I feel like my Onean pack is also full of epoxy but we’ll discover this pretty soon too ! Again, what might be interesting is the BMS they use (Onean is 12S16P, to technically up to 160A continuous) and what’s inside too, there are very few informations on this topic out here…
Exactly. Even if there is nothing salvageable, I am interested to see what is inside this 3,500 pack and why it stopped working.
I am resisting the urge to bring out the heavier saws like my large oscillating tool, @noahark. It may come to that today and I might be able to get a fairly clean cut once I get the groove deep enough to guide it.
I don’t think it is epoxied or glued together anymore. They may be using some sort of plastic welding process that fuses the two pieces together by heat. The seam is very tight and material is consistent. A MUCH better job than the multiple flyproducts gas tanks that split at the seams on my paramotor!
After sleeping on it, I realize that I need to just cut across the top of the case shy of the handle. I do not want to spend the time it will take to carefully cut around the inside of it and would probably butcher it if I tried.
The dremel adapter I printed to precisely control the y and z planes for the cut:
Do you think you can then share a pic of the sealed surface to find out how they did ? Would be interesting to compare this method to other batteries as wel.
I don’t have that exact wheel, but the similar ones that I do have for plastic and wood gummed up and just became a spinning plastic wheel. It is a tough call between the search for a better cutting wheel and waiting a day or two for Amazon, or spending the hour of going to the store and hoping the have what I need, or just staying the course with what I have that is mostly working (albeit slowly) and finishing it in as much time. I think the best tool for the job would be the oscillating tool with a plastic/wood bit since it will probably not get fouled up due to the lower speed, but I will not be able to keep the same clean cut line. I may just give it a shot and see. I know everyone is eager to see what’s under the hood.

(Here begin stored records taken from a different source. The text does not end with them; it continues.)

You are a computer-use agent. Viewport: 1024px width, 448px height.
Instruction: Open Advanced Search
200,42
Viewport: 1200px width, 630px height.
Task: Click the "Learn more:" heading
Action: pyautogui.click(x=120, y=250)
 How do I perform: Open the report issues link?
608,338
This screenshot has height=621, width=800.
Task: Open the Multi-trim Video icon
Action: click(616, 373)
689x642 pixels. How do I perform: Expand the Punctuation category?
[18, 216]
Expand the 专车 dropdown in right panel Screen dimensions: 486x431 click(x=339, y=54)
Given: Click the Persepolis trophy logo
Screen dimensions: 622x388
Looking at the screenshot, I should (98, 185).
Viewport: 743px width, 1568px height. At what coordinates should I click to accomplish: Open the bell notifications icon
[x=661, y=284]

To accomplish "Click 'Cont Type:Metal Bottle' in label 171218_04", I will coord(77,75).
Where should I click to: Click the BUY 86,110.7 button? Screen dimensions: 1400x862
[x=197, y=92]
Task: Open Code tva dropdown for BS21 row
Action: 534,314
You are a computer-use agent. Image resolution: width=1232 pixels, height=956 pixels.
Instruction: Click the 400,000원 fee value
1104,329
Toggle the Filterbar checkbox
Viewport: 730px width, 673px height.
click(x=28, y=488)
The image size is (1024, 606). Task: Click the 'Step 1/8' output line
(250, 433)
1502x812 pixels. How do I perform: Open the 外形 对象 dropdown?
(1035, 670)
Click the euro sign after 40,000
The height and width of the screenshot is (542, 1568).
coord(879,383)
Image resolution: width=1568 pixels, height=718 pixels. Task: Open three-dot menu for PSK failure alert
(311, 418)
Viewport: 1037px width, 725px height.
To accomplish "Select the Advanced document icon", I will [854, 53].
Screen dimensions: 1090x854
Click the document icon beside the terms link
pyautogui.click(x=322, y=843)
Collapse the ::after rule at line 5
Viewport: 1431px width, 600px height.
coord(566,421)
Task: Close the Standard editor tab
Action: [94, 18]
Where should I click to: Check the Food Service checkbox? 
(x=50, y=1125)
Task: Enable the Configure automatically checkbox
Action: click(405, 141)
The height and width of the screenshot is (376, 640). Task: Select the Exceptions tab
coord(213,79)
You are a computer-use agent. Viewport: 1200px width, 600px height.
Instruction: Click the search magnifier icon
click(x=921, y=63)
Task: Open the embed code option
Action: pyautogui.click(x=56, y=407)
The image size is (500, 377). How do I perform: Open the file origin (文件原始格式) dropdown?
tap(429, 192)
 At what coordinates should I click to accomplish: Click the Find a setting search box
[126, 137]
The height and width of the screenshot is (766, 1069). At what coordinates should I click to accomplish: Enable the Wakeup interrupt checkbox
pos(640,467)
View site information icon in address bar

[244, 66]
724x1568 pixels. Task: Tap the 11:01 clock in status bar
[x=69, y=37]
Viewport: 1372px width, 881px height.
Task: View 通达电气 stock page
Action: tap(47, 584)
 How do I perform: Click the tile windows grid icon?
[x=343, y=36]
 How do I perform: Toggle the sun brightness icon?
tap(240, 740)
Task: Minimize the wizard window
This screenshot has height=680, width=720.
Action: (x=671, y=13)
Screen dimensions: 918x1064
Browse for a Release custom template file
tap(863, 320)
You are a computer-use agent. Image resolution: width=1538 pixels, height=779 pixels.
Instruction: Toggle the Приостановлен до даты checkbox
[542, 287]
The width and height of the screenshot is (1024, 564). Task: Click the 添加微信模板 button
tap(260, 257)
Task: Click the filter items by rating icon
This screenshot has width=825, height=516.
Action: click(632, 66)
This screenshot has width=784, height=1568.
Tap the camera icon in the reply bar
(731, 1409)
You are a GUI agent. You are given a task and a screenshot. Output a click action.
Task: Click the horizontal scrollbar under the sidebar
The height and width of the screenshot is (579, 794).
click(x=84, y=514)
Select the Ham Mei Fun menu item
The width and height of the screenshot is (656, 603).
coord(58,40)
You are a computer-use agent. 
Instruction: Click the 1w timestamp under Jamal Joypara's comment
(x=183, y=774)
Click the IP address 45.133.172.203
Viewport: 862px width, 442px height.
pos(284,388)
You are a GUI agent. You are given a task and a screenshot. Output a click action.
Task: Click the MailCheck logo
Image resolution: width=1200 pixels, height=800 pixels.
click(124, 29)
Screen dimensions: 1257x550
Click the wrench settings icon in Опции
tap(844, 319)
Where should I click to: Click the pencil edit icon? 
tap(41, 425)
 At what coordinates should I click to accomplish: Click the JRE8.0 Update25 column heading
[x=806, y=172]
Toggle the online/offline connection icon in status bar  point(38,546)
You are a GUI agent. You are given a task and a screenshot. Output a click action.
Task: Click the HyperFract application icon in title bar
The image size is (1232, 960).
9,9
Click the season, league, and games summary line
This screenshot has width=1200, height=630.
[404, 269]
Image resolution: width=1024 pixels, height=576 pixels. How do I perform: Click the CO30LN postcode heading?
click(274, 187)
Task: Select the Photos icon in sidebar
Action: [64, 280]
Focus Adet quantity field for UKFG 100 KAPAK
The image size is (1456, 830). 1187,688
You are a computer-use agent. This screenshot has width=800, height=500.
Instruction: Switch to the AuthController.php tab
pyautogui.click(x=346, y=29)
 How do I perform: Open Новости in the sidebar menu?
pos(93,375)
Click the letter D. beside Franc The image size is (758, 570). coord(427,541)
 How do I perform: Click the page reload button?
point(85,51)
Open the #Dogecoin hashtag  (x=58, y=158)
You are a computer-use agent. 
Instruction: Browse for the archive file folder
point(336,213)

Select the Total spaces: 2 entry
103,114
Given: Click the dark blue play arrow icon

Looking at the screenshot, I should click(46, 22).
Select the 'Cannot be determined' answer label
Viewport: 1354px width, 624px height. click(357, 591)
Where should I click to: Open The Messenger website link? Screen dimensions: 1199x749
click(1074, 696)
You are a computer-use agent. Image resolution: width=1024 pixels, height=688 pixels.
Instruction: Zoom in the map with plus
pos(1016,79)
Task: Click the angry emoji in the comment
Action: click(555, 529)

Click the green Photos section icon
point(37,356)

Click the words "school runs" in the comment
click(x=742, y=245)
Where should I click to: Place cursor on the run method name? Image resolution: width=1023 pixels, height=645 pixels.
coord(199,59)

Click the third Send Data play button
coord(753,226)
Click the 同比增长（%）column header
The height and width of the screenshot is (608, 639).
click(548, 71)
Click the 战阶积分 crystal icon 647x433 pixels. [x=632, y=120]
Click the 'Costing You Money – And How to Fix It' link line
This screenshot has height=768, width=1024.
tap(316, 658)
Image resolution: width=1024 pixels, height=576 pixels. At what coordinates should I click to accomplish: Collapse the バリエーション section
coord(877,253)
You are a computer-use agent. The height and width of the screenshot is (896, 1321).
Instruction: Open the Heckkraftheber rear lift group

I had to step out for something else and stopped by the hardware store today. They have every other wheel under the sun (including all the ones I have tried already) except for that one, Jezza! Doh. Probably should just finish with what I have.
I don’t see that is a viable option with this material. It would release some incredibly noxious fumes, be messy, and have a higher danger factor with the batteries and wires in such close proximity.
Mine only has 1 speed and it melts the plastic and junks up the blades just like the dremel, but I am close now. I just need to (VERY carefully) do the cut across the top.
The real Fein tool is what I have. Expensive, but worthy every penny and I use it every day. The diamond blade better for that type of work, but standard blade should do fine.
It’s open. Here are some quick shots. I am checking things with my multimeter now. I did hit a small orange wire when I cut across top and lost patience, haha.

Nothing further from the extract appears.